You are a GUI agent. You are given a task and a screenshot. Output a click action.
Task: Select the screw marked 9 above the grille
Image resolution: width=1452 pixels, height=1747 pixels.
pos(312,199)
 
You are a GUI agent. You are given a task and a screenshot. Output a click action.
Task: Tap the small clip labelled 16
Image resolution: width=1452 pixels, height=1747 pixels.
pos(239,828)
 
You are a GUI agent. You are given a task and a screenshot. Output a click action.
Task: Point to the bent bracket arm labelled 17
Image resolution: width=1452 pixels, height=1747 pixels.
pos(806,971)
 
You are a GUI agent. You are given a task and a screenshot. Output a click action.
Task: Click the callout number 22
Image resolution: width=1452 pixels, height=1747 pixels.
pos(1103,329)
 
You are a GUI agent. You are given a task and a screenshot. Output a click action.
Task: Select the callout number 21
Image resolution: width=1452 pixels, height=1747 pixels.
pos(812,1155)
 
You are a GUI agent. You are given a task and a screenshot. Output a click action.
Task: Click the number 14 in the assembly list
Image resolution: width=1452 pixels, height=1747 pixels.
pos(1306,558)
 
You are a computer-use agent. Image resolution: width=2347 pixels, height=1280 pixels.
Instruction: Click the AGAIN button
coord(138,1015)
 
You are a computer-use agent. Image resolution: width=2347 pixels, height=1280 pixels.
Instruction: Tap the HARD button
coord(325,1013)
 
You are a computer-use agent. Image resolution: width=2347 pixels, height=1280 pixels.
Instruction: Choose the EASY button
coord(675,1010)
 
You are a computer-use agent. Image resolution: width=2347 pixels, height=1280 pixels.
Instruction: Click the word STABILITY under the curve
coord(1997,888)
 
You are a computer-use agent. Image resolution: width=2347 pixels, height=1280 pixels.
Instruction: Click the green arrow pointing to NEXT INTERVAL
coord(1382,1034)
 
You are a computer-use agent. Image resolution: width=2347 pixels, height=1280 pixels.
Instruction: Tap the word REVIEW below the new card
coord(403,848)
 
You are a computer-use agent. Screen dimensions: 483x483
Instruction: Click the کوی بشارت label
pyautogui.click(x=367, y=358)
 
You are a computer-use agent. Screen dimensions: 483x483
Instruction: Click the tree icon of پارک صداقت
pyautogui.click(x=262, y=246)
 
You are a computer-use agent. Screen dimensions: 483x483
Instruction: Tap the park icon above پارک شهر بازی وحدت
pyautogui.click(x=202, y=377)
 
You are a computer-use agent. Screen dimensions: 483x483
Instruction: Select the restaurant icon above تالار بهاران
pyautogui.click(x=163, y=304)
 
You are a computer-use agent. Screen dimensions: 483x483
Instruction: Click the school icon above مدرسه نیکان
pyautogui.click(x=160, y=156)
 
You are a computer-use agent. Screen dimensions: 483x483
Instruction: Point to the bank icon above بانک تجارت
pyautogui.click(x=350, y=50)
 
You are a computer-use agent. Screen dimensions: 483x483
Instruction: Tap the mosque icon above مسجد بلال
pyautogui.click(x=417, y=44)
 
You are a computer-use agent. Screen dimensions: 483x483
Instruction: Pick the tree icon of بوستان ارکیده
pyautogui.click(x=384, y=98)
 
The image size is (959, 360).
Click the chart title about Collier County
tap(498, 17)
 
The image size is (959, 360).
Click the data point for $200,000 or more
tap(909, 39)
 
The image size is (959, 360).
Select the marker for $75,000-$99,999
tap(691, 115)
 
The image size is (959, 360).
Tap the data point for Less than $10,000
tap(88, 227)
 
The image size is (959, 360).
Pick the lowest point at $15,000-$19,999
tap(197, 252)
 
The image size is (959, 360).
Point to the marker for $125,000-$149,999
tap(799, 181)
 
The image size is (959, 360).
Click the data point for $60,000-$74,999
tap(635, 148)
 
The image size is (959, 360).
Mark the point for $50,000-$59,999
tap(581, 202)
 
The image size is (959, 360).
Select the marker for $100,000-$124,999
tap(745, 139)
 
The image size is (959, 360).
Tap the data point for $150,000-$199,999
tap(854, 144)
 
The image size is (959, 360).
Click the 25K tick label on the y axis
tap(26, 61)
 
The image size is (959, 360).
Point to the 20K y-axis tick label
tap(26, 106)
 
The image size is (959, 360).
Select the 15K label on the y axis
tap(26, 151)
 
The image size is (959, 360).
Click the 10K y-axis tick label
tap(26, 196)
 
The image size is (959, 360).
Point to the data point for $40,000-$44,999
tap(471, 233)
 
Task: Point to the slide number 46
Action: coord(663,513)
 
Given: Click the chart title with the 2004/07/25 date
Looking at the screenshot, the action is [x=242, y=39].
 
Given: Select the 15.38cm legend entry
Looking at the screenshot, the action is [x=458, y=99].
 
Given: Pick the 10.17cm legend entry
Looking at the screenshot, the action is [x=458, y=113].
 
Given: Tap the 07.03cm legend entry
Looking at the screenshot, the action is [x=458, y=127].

===============

Work required >> Switch each "button" to "key" in the listing, from its first line up to and including the line containing "coord(675,1010)". Return only those lines, with nothing else changed.

Worked solution >>
You are a GUI agent. You are given a task and a screenshot. Output a click action.
Task: Select the screw marked 9 above the grille
Image resolution: width=1452 pixels, height=1747 pixels.
pos(312,199)
 
You are a GUI agent. You are given a task and a screenshot. Output a click action.
Task: Tap the small clip labelled 16
Image resolution: width=1452 pixels, height=1747 pixels.
pos(239,828)
 
You are a GUI agent. You are given a task and a screenshot. Output a click action.
Task: Point to the bent bracket arm labelled 17
Image resolution: width=1452 pixels, height=1747 pixels.
pos(806,971)
 
You are a GUI agent. You are given a task and a screenshot. Output a click action.
Task: Click the callout number 22
Image resolution: width=1452 pixels, height=1747 pixels.
pos(1103,329)
 
You are a GUI agent. You are given a task and a screenshot. Output a click action.
Task: Select the callout number 21
Image resolution: width=1452 pixels, height=1747 pixels.
pos(812,1155)
 
You are a GUI agent. You are given a task and a screenshot. Output a click action.
Task: Click the number 14 in the assembly list
Image resolution: width=1452 pixels, height=1747 pixels.
pos(1306,558)
 
You are a computer-use agent. Image resolution: width=2347 pixels, height=1280 pixels.
Instruction: Click the AGAIN key
coord(138,1015)
 
You are a computer-use agent. Image resolution: width=2347 pixels, height=1280 pixels.
Instruction: Tap the HARD key
coord(325,1013)
 
You are a computer-use agent. Image resolution: width=2347 pixels, height=1280 pixels.
Instruction: Choose the EASY key
coord(675,1010)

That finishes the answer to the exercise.